◆ SOURCE MATERIAL ◆
--- Start ---

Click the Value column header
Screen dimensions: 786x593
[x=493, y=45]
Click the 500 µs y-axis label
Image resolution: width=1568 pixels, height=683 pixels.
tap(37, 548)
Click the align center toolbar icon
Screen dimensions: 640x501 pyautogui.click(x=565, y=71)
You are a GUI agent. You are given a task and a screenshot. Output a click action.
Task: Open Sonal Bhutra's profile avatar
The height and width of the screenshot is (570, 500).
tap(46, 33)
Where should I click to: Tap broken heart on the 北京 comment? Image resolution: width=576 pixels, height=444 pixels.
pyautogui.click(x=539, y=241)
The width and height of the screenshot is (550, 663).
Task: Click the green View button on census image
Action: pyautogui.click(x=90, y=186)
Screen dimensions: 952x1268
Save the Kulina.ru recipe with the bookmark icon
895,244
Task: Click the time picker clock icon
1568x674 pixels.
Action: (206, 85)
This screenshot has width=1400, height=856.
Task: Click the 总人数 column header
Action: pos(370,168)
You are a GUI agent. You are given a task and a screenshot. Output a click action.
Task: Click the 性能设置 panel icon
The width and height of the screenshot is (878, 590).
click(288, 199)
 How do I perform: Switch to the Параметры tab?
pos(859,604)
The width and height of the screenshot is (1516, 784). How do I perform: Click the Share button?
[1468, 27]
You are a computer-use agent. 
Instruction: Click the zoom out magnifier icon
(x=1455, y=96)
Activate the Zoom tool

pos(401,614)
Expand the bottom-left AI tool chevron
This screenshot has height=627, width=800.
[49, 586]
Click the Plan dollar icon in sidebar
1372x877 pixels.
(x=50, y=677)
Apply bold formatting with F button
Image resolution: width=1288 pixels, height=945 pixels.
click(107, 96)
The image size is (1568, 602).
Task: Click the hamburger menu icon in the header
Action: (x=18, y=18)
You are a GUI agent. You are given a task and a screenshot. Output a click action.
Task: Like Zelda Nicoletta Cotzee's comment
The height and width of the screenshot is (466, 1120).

--- End ---

◆ EXERCISE TASK ◆
Copy the records exactly, beginning at the line that contains "The width and height of the screenshot is (1516, 784)." and continuing through the end of the records, with both ends included.

◆ SOLUTION TO THE PROBLEM ◆
The width and height of the screenshot is (1516, 784). How do I perform: Click the Share button?
[1468, 27]
You are a computer-use agent. 
Instruction: Click the zoom out magnifier icon
(x=1455, y=96)
Activate the Zoom tool

pos(401,614)
Expand the bottom-left AI tool chevron
This screenshot has height=627, width=800.
[49, 586]
Click the Plan dollar icon in sidebar
1372x877 pixels.
(x=50, y=677)
Apply bold formatting with F button
Image resolution: width=1288 pixels, height=945 pixels.
click(107, 96)
The image size is (1568, 602).
Task: Click the hamburger menu icon in the header
Action: (x=18, y=18)
You are a GUI agent. You are given a task and a screenshot. Output a click action.
Task: Like Zelda Nicoletta Cotzee's comment
The height and width of the screenshot is (466, 1120).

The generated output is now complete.